Provides-Extra: lightning
Requires-Dist: pytorch-lightning>=1.5.0; extra == "lightning"
Provides-Extra: full
Requires-Dist: scipy>=1.7.0; extra == "full"
Requires-Dist: tqdm>=4.0.0; extra == "full"
Dynamic: author
Dynamic: home-page
Dynamic: license-file
Dynamic: requires-python

# ARC - Autonomous Recovery Controller

[![PyPI version](https://badge.fury.io/py/arc-training.svg)](https://badge.fury.io/py/arc-training)
[![Python 3.8+](https://img.shields.io/badge/python-3.8+-blue.svg)](https://www.python.org/downloads/)
[![License: AGPL v3](https://img.shields.io/badge/License-AGPL_v3-blue.svg)](https://www.gnu.org/licenses/agpl-3.0)

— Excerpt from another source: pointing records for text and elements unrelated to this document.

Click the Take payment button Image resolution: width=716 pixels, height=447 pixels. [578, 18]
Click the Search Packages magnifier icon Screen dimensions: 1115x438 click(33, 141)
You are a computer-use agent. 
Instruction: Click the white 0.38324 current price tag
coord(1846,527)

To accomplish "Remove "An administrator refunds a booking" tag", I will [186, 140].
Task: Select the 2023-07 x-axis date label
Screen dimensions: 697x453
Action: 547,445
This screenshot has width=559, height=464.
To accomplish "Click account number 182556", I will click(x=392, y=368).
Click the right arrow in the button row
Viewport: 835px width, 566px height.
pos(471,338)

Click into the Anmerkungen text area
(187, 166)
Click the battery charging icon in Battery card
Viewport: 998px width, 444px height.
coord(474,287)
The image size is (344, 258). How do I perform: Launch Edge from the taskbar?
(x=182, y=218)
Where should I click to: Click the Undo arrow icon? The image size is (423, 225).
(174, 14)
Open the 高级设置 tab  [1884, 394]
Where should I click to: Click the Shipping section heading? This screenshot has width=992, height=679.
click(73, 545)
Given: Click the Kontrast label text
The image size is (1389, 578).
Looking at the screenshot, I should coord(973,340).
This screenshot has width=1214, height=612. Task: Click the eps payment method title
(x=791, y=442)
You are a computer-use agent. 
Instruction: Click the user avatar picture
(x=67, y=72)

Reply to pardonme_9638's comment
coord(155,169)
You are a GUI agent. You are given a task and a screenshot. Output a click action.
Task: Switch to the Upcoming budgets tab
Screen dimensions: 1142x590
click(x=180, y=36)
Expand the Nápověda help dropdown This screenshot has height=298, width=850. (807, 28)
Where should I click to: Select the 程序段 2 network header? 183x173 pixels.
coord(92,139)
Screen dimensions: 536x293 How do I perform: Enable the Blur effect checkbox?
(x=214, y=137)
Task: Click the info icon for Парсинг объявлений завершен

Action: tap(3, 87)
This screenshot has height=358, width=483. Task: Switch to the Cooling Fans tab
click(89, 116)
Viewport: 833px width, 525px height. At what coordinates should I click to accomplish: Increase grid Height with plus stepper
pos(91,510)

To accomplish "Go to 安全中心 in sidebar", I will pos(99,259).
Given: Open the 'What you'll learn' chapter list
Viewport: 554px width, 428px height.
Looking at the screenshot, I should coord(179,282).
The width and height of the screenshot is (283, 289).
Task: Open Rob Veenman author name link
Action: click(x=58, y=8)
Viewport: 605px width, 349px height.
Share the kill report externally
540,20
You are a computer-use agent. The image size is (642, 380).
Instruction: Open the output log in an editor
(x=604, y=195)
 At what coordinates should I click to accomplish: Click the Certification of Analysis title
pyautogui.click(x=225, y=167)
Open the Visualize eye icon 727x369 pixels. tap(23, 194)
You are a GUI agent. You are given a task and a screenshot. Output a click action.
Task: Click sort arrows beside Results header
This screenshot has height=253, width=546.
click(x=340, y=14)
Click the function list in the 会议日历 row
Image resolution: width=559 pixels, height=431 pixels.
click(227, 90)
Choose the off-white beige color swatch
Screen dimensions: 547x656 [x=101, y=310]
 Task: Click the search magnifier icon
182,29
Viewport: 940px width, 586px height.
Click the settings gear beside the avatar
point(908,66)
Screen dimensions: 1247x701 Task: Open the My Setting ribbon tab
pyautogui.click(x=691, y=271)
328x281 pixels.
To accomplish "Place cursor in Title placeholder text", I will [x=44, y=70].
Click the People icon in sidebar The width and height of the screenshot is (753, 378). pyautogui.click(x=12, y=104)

**A real-time fault-tolerance framework for neural network training.**

ARC monitors training signals — gradients, loss curvature, Fisher Information — to predict and recover from failures before they crash your run. It uses a Mamba-based state-space model with Evidential Deep Learning for uncertainty-aware failure prediction.

## Key Results

| Metric            | ARC v4.0                                                 |
| ----------------- | -------------------------------------------------------- |
| **Recovery Rate** | 100% on core failure types (NaN, Inf, explosion)         |
| **Overhead**      | ~35% (small models), higher on larger models             |
| **vs torchft**    | 3/3 vs 1/3 recoveries                                    |
| **Models Tested** | YOLOv11, DINOv2, Llama-Style, SD-UNet (up to 33M params) |

## Quick Start

### Installation

```bash
pip install arc-training
```

### Basic Usage

```python
from arc import Arc

# Wrap your model and optimizer
controller = Arc(model, optimizer)

# Training loop
for batch in dataloader:
    loss = model(batch)

    # ARC monitors, predicts, and recovers automatically
    action = controller.step(loss)

    if not action.rolled_back:
        loss.backward()
        optimizer.step()
```

### Lightning Integration

```python
from arc import ArcCallback

trainer = pl.Trainer(
    callbacks=[ArcCallback()]
)
```

## Configurations

| Config       | Overhead | Use Case                |
| ------------ | -------- | ----------------------- |
| **ARC Lite** | Lower    | Production training     |
| ARC Full     | Higher   | Debugging unstable runs |

## Failure Coverage

| Failure Type       | Detection | Recovery | Status         |
| ------------------ | --------- | -------- | -------------- |
| NaN/Inf Loss       | Yes       | Yes      | Validated      |
| Loss Explosion     | Yes       | Yes      | Validated      |
| Gradient Explosion | Yes       | Yes      | Validated      |
| OOM (all stages)   | Yes       | Yes      | Validated      |
| Accuracy Collapse  | Yes       | Partial  | Detection only |
| Mode Collapse      | Yes       | Partial  | Detection only |

## Benchmarks

```
Core Failure Recovery: 100% (NaN, Inf, explosion across all tests)
Modern Model Recovery: 5/8 induced failures recovered
torchft Comparison:    ARC 3/3 vs torchft 1/3
Models Tested:         YOLOv11, DINOv2-Small, Llama-Style, SD-UNet
```

## Links

- [Efficiency Report](ARC_EFFICIENCY_REPORT.md)

## Citation

```bibtex
@software{arc2026,
  title={ARC: Autonomous Recovery Controller for Neural Network Training},
  author={Kaushik, Aryan},
  year={2026},
  url={https://github.com/a-kaushik2209/ARC}
}
```

## License

AGPL-3.0 License - see [LICENSE](LICENSE) for details.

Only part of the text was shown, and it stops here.